───── Records for this exercise
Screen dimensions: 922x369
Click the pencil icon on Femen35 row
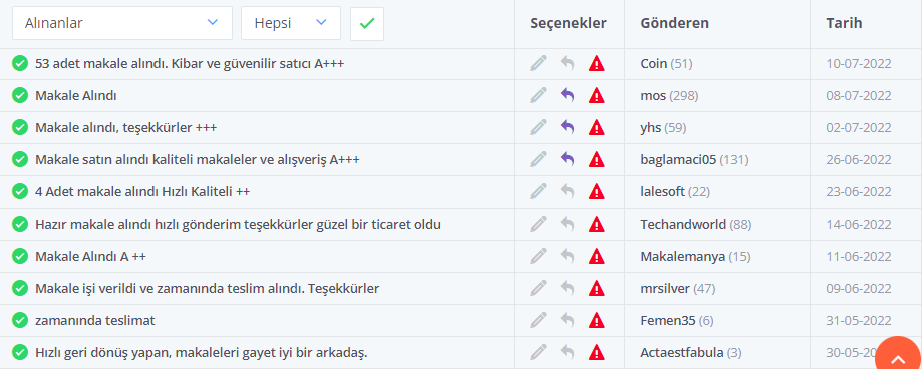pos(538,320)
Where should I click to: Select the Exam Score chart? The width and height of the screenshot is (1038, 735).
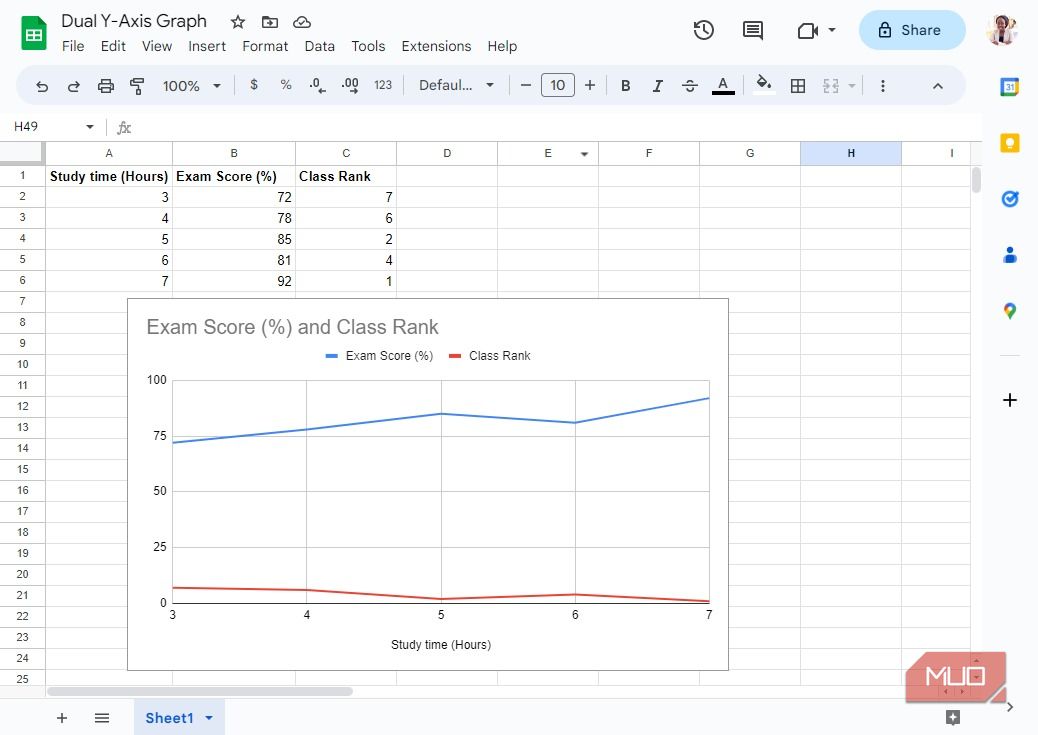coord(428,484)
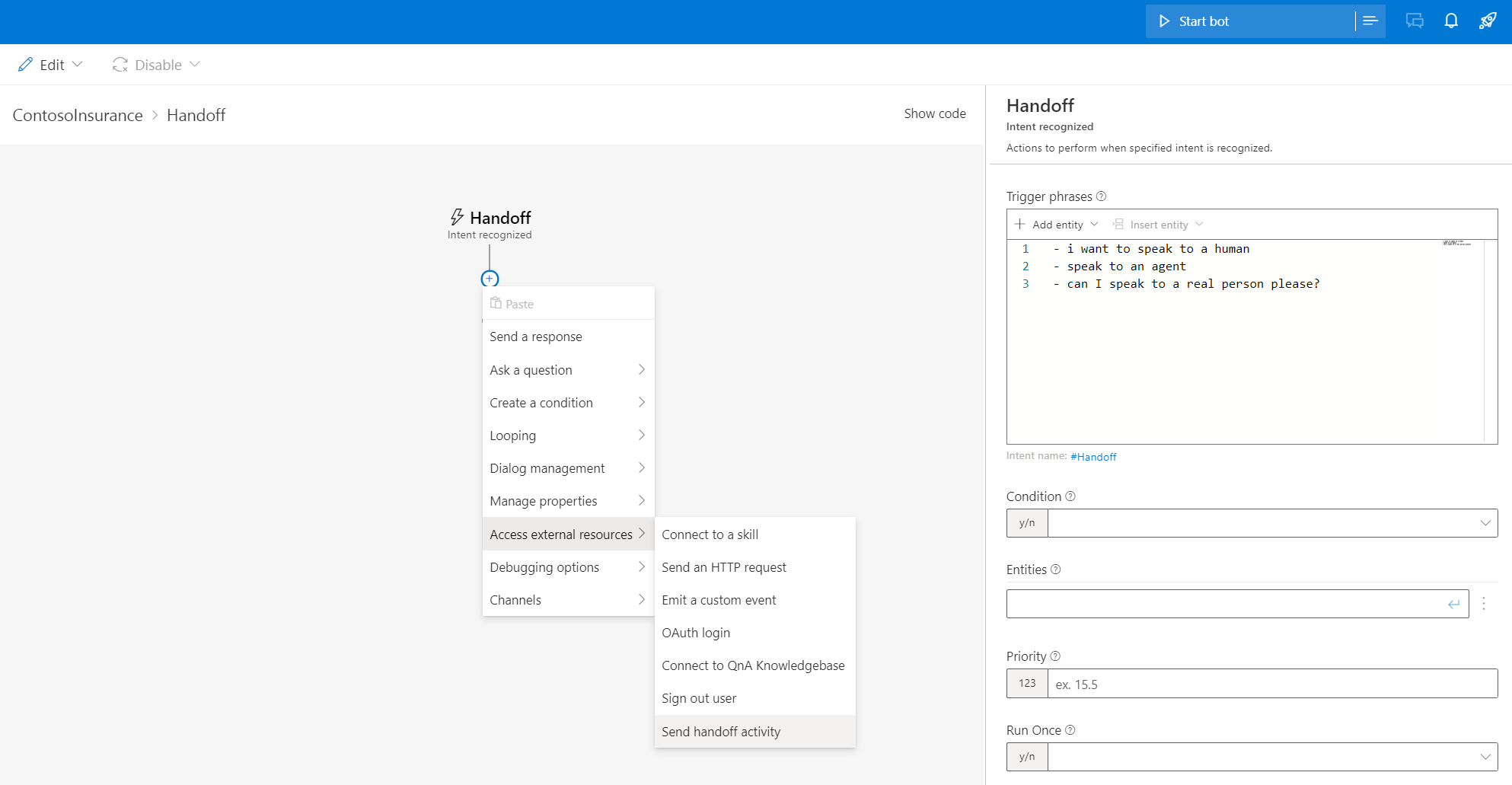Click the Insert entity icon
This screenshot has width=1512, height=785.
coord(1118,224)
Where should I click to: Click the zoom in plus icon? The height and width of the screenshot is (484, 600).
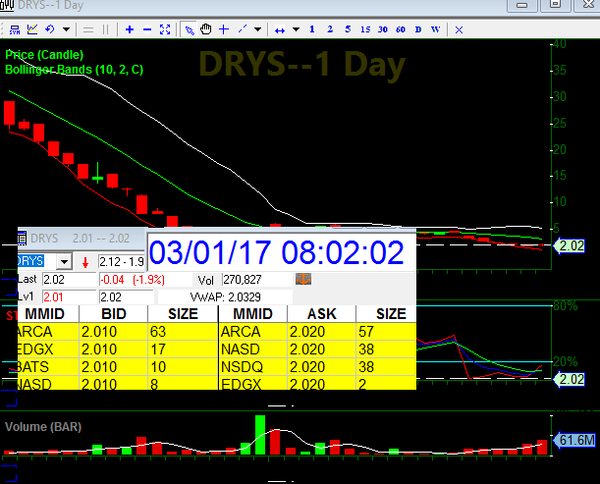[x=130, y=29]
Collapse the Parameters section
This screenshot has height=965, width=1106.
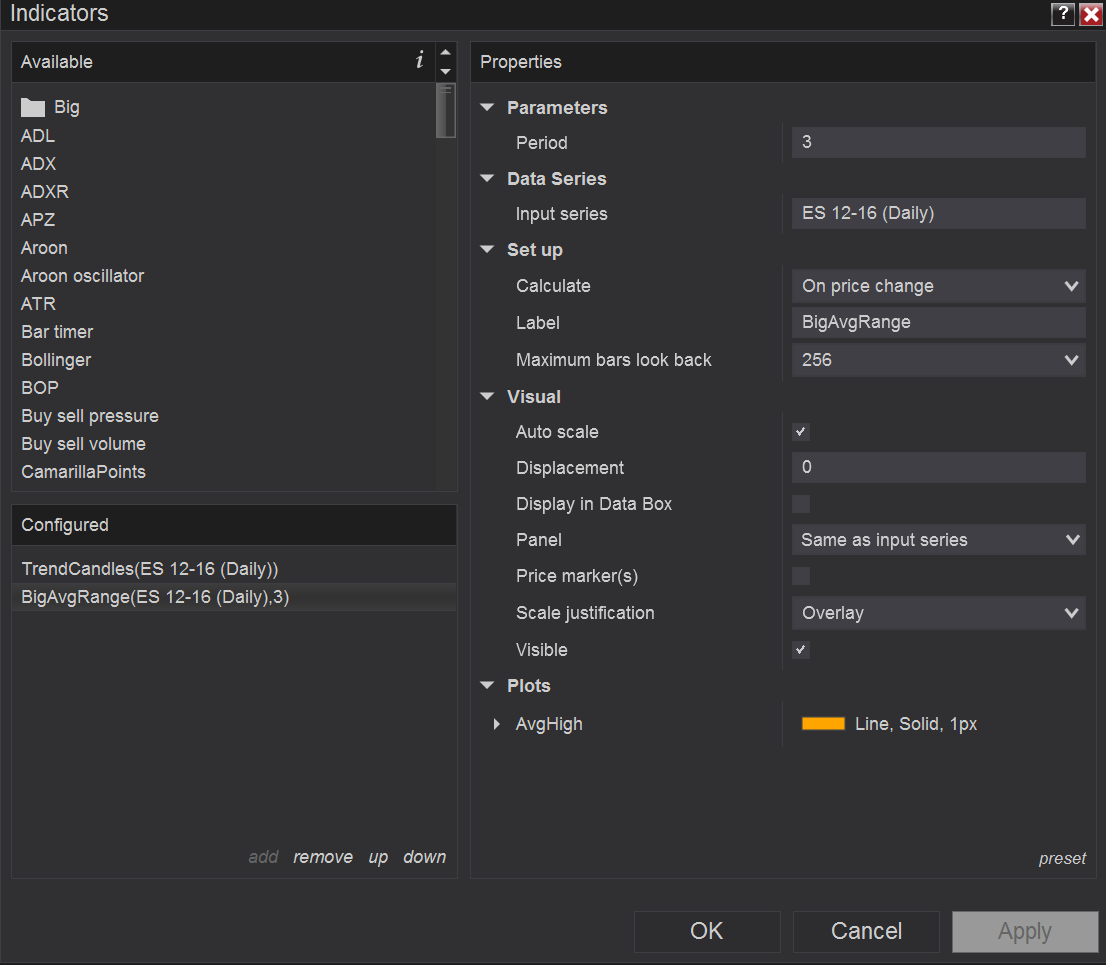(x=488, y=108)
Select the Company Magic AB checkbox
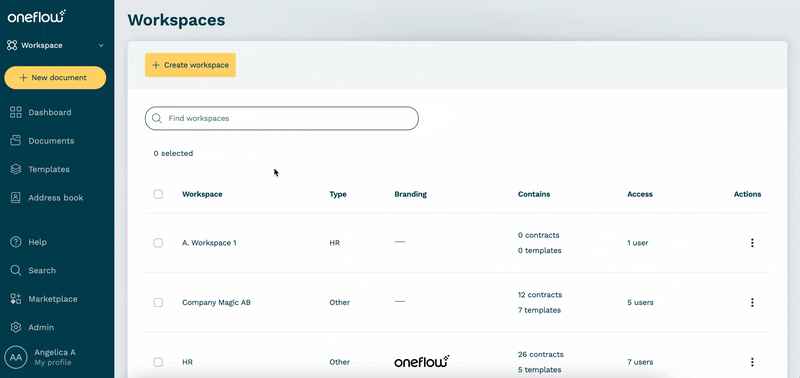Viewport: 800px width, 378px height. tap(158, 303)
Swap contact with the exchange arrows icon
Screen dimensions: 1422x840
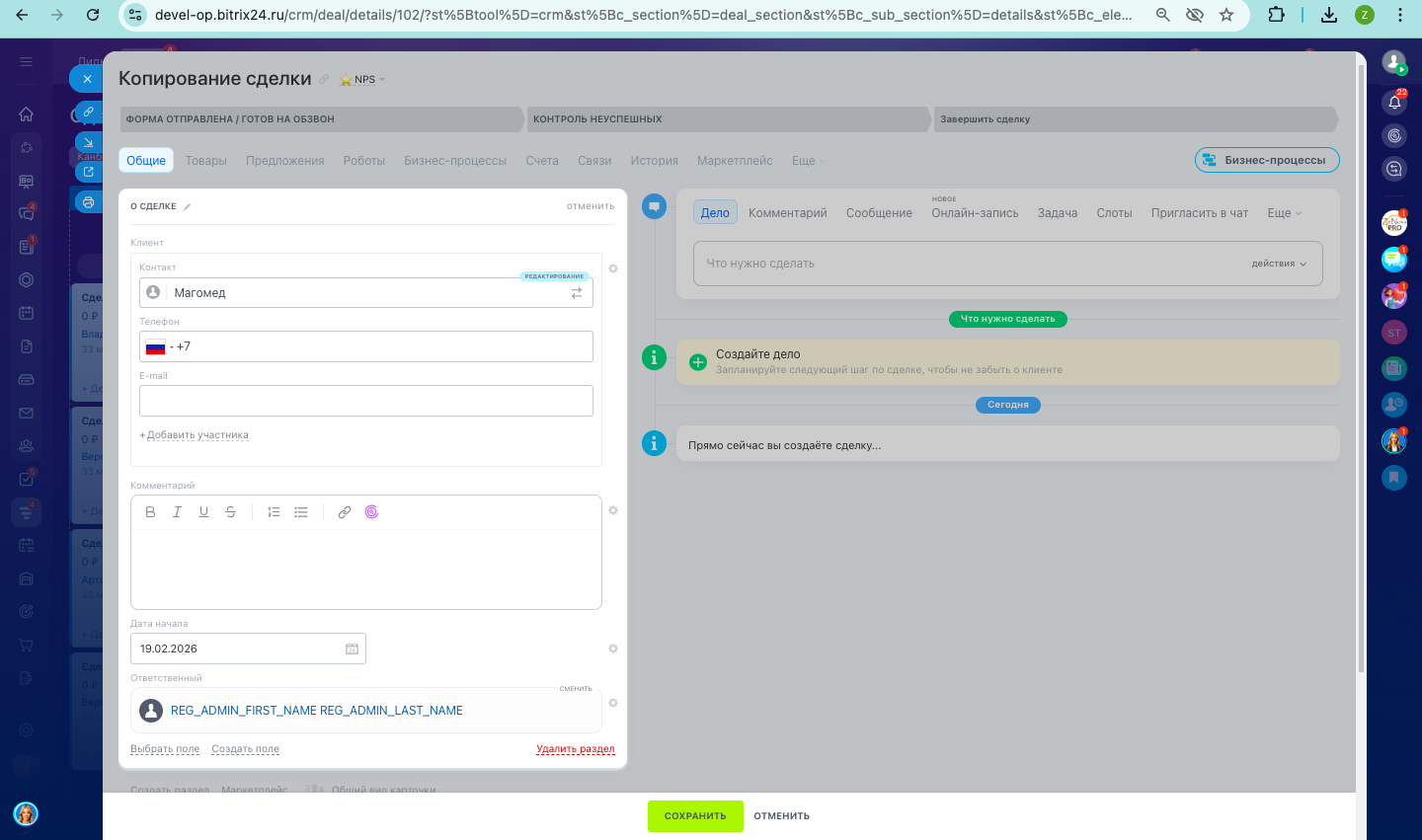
──────────
Written problem: Please pick out each line above that contains the word "dimensions" and copy those lines in full.

Response to the task:
Screen dimensions: 922x369
Screen dimensions: 1422x840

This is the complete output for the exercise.